Há feridos que ainda aguardam por indemnizações, casas por reconstruir, donativos por distribuir. A dor foi muitas vezes apaziguada pelo desconhecido, pela solidariedade de longe, mais do que pela porta ao lado. “A comunidade tem de aprender a perdoar-se, mas a aceitação precisa de tempo”, explica a psiquiatra Ana Araújo, para quem “a intensidade dos sentimentos é tão grande que as pessoas não conseguem estar umas com as outras”. É por isso que ainda há consultas em que a pessoa não fala, “apenas chora”. Ela, como médica, tem ali trabalho para os próximos cinco anos.

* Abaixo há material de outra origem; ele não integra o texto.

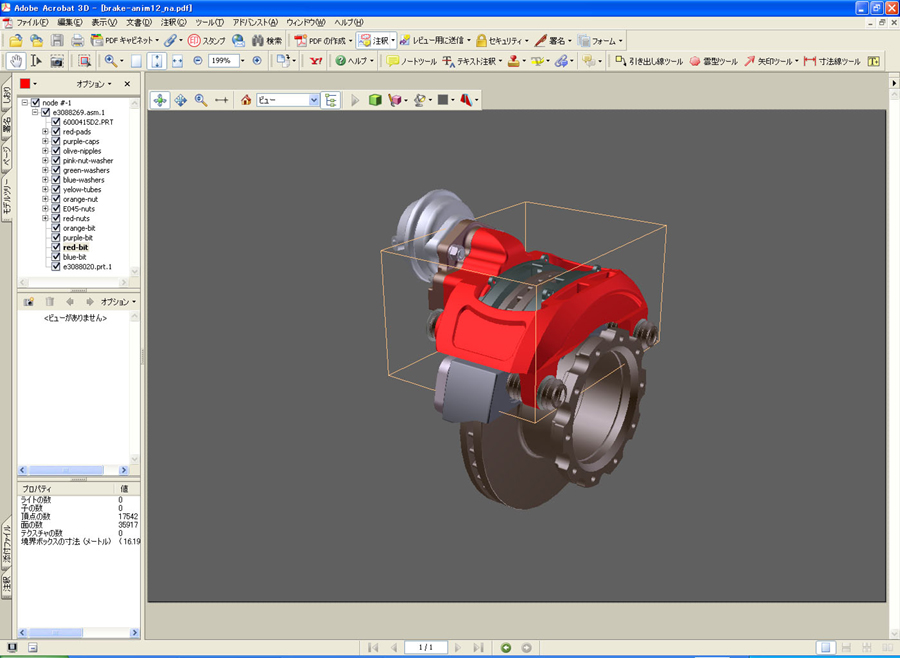Image resolution: width=900 pixels, height=658 pixels.
Task: Hide the purple-caps part via checkbox
Action: point(56,141)
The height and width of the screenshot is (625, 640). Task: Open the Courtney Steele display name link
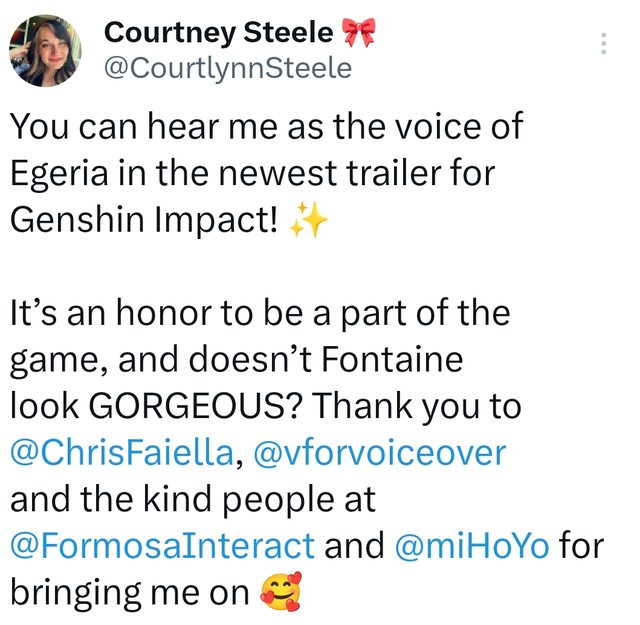click(x=218, y=33)
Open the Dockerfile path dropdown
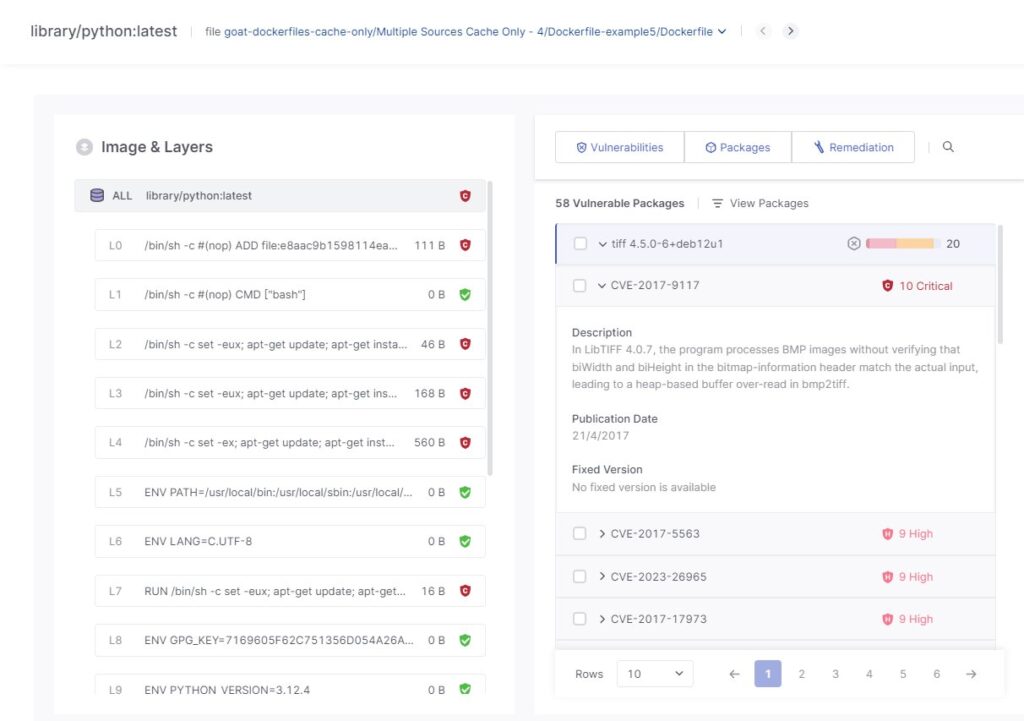The width and height of the screenshot is (1024, 721). [721, 31]
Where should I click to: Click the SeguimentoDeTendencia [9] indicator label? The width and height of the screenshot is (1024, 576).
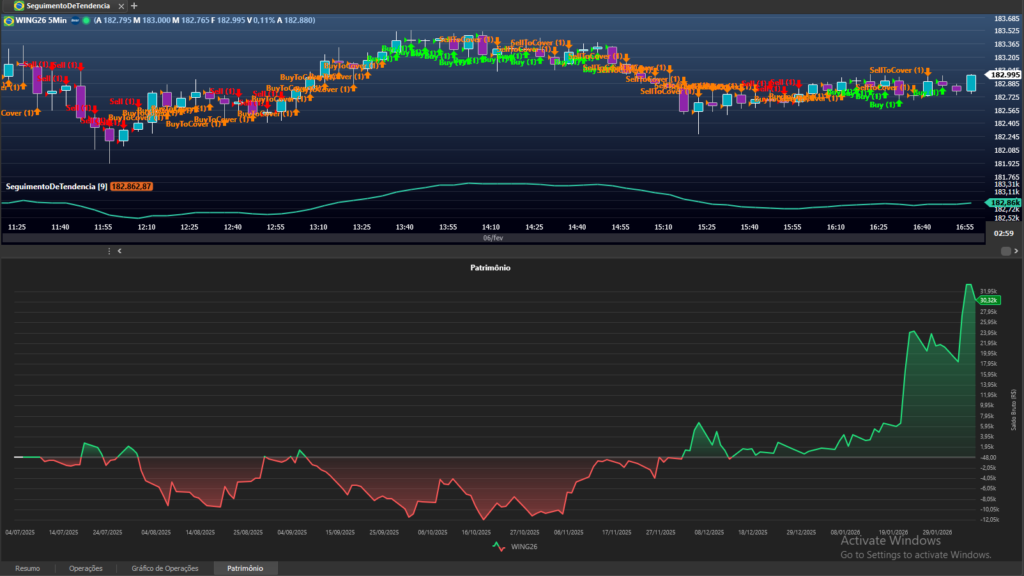[56, 186]
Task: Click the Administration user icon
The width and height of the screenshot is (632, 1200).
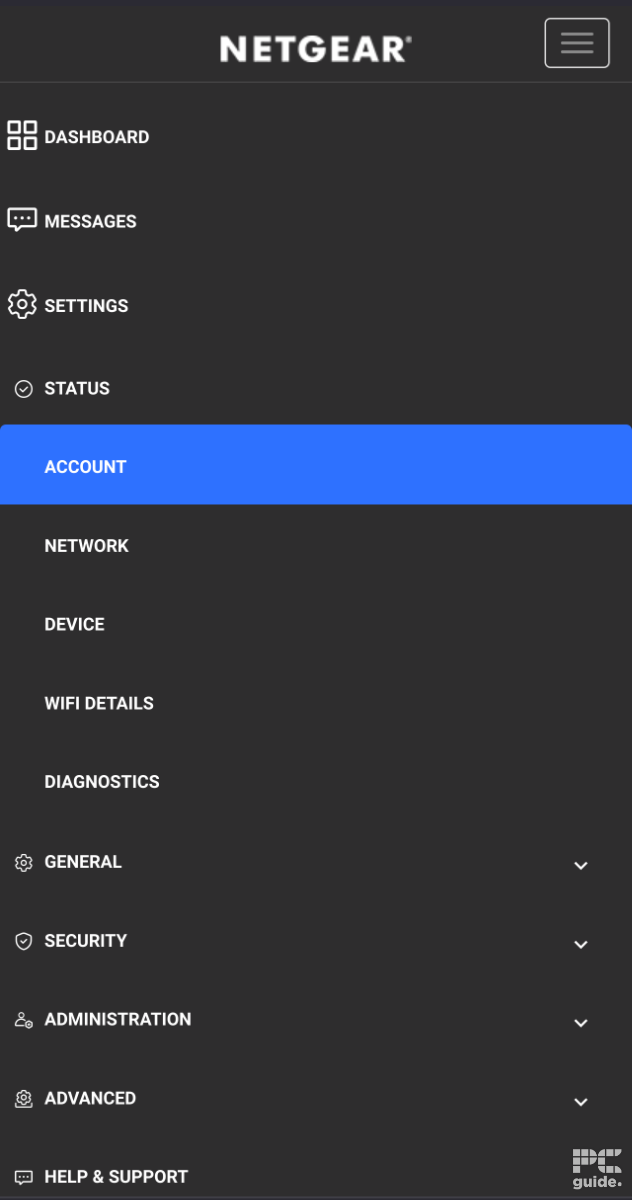Action: click(24, 1020)
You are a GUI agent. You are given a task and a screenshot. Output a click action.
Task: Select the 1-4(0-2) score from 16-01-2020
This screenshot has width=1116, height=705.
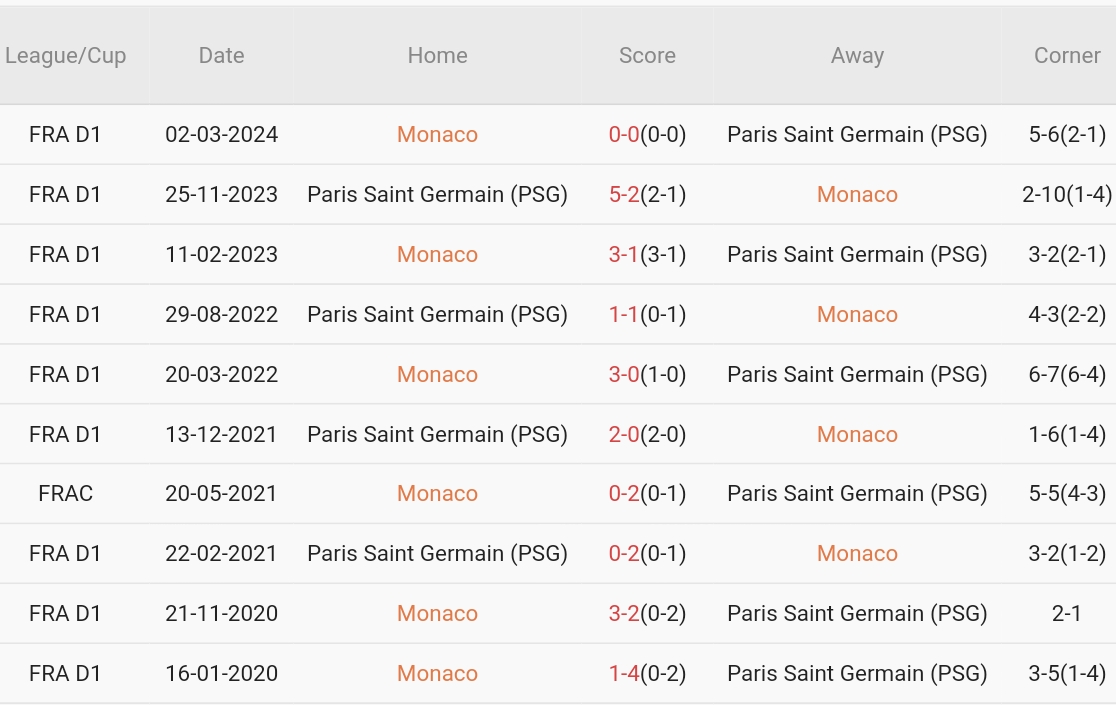[x=647, y=674]
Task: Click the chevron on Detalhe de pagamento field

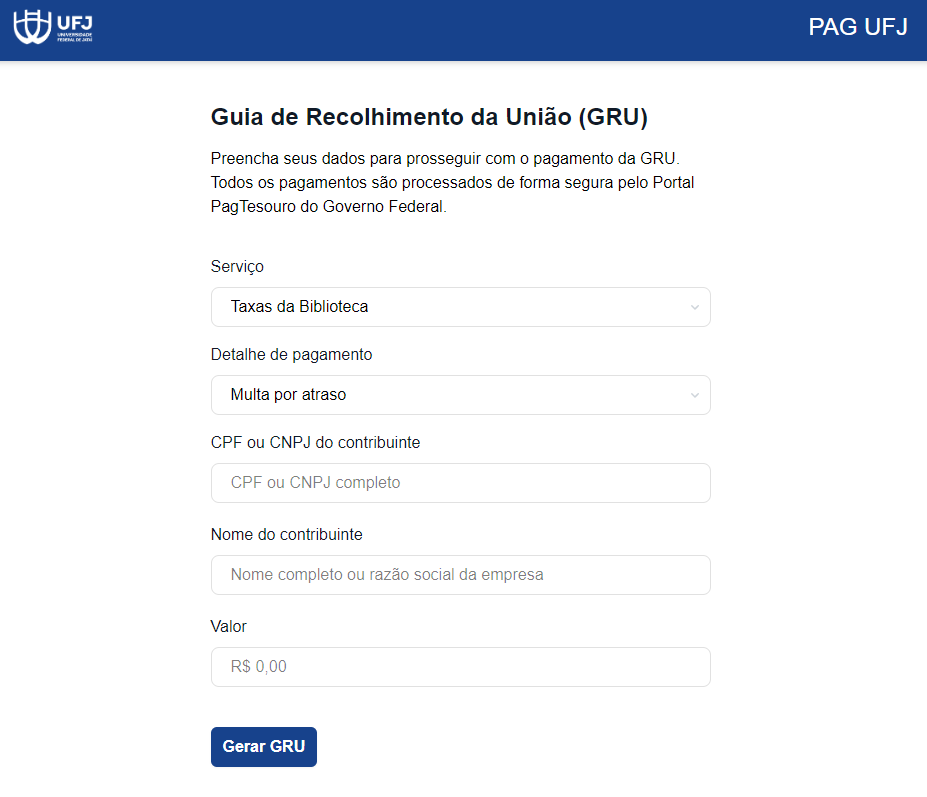Action: coord(695,395)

Em “A Condição Humana”, Hannah Arendt escreveu sobre o perdão. “Se não fôssemos perdoados, eximidos das consequências daquilo que fizemos, a nossa capacidade de agir ficaria limitada a um único ato do qual jamais recuperaríamos.” Perdoar não é esquecer. É o que surge de novo, apesar da recordação. E o que surge será o sentimento de acusação ou de perdão? Pedrógão ainda não decidiu.